→ **Required action 1**
List the kinds of data that the talk below, about data quality at the Times, describes as challenges.
→ **Required action 2**
In the talk below about data quality at the Times, how long was the break the speaker took after leaving the Times?

→ **Text section**
And we can invest, in first-party ML-driven data products that drove. Both the way we approach subscription marketing as well as building segmented and tailored ad products for our advertisers. And then finally just kind of operating with the newsroom. We were able to apply machine learning in ways that started to scale our journalism and use judgment from the newsroom.
And build a product experience that was much more tailored to the user. I'd say throughout this journey, it felt like a bit of a high-wire act to maintain quality and trust in data. As, and you've probably heard this from many people you've spoken to, but as a data leader sometimes, whether it's with the executive suite, with your consumers or with internal users of data, Sometimes one false move and you actually lose a lot of trusts, and then you have to slowly build that back in the organization with internal and external customers. And so for me, some of these challenges were complex commerce data that was transformed into financial reporting data that had to be kind of accurate to the penny, but also available for operational analytics. We had high velocity and high volume event data that was used in machine learning that had to be very available and on time and fresh.
And we had content data that you have a newsroom at the New YorkTimes that manually tags articles with all this rich metadata. And then that becomes part of how we feed sort of algorithmic recommendations and other machine learning. And All in all, these data environments evolve much faster than you can keep up with manual quality checks. We had looked into some solutions and used some solutions that were testing for data quality, but you're tackling this small percentage of what you know at the time, and the data's evolving around you at a pace that, that requires a different solution. And so at that time, I was focused on moving into how we establish quality and trust across the breadth and the depth of Times data.
And so launched an initiative and we actually brought Monte Carlo in as a partner, and this is probably two and a half years ago now. And really what we are looking at is how we identify more of those unknown issues. How do we have a solution that scales to our environment and how do we provide the ability to look upstream and downstream to resolve data issues? And I was just struck by Monte Carlo's team and their ability to deliver on that promise. And so then after leaving the, how I got to Monte Carlo was really after leaving theTimes and taking a bit of a nine-month break to do some travel I started talking to Barr about ways that I could maybe come into Monte Carlo to support customers on that same journey that I had taken at the Times.

→ **Data**
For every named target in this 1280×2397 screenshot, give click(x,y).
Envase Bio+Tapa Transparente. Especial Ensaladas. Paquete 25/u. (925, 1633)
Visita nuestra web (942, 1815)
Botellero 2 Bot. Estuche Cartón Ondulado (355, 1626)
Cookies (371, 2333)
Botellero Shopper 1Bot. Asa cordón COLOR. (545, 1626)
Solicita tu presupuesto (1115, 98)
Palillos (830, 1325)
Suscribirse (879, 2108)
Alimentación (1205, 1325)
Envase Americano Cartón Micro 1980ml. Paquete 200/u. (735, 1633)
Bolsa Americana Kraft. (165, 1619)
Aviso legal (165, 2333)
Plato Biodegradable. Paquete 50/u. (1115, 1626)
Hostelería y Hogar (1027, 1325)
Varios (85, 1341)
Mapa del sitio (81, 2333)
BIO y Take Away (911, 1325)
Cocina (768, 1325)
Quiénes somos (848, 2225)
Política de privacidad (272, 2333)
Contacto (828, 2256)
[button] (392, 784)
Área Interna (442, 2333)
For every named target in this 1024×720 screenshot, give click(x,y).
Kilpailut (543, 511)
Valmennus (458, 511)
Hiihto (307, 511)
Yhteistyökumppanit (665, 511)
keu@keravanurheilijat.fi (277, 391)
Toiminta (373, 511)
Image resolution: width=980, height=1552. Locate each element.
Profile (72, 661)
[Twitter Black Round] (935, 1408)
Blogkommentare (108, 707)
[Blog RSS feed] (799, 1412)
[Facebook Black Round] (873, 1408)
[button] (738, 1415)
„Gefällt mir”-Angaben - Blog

→ **Solution 1**
- Complex commerce data that was turned into financial reporting data
- High-velocity, high-volume event data used in machine learning
- Content data that the newsroom tags by hand with rich metadata

→ **Solution 2**
Nine months.